When Did You Become a Writer?

A bit of a personal blog entry this morning.

Was there a defining moment for you? A point where scraps of stories hidden in folders became work aimed at being published? When was that moment that you started including “Writer” in bios of yourself?

When I was in grade school, I loved to write. There was only one type of assignment I looked forward to and that was creative writing. I was that kid who was assigned a “short” story and turned in a binder with chapters. In those creative and heady moments of youth, seeing my name on a book cover was my singular goal.

But as with most dreams of childhood, I strayed from that path. Other interests and influences pulled me away. Over the years I wrote less and that vision of my name on a cover dimmed.

Fast forward to me in my thirties. I had rediscovered writing, but had no focus. Every story I started was left only partially completed. I had ideas, pages and pages of ideas, but I couldn’t translate that into a finished product. My wife developed a look that said “Will you just shutup and write” that I saw on regular occasion when I started a conversation with “I had an idea for a story…”

My defining moment, the thing that finally made me focus on finishing something, anything, was the death of my father.

My dad left an impression on people. Even now, two years after his death, I still have people that stop me in my work life and tell me how amazing my father was and how he influenced/helped/changed/supported them at some point. I have a set of morals that I can easily trace to my father.

As I mentioned in a previous post, my love of science fiction, fantasy and reading I can trace to hours spent sitting next to my dad watching classic Star Trek and Doctor Who.

When my dad took early retirement, he looked forward to trips with my mom and had thoughts of writing a book about his paramedic days called “Life Under the Lightbar.” You can imagine his dismay when he was diagnosed with lung cancer two weeks after his retirement party. And then a year-and-a-half later, he was gone.

So much planned and dreamed. So much left undone.

As the grief subsided, I realised that dreams shouldn’t be put off. I looked at my pile of half-finished writing and loose ideas and thought, “If I die tomorrow, I don’t want a bunch of half-realised dreams left behind. I need to finish something.”

And now, a first draft is done.

My dreams are larger than just one first draft. What I truly want to leave behind is still incomplete. Which is fine, because I intend/hope to have more time to finish it. But I’m on the road. I feel that I can call myself a writer. I feel less unfulfilled than I did before.

Did you have a defining moment? Was there something in your life that finally pushed you hard enough that you were able to type “The End?”

:: Dataset extract ::
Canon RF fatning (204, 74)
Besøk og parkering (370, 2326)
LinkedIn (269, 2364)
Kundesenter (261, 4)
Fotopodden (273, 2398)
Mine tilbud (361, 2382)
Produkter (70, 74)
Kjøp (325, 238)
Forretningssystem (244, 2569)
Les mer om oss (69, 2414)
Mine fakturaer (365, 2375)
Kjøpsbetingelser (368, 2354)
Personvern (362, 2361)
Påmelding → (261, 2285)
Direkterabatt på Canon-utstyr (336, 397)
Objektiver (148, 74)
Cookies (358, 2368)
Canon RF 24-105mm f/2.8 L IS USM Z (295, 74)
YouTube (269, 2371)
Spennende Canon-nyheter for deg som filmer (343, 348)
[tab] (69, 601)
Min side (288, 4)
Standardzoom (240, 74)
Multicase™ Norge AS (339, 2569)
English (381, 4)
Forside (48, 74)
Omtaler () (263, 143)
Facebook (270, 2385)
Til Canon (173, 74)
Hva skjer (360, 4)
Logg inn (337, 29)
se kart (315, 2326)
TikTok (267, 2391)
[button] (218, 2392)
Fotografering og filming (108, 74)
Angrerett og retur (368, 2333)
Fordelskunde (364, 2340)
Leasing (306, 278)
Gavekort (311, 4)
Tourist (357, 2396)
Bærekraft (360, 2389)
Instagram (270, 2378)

:: Work to complete ::
Please print the part of the blog post on becoming a writer that opens with the words containing "When I was in" and closes with "a cover dimmed.", keeping every word and mark unchanged.

:: Answer to this exercise ::
When I was in grade school, I loved to write. There was only one type of assignment I looked forward to and that was creative writing. I was that kid who was assigned a “short” story and turned in a binder with chapters. In those creative and heady moments of youth, seeing my name on a book cover was my singular goal.

But as with most dreams of childhood, I strayed from that path. Other interests and influences pulled me away. Over the years I wrote less and that vision of my name on a cover dimmed.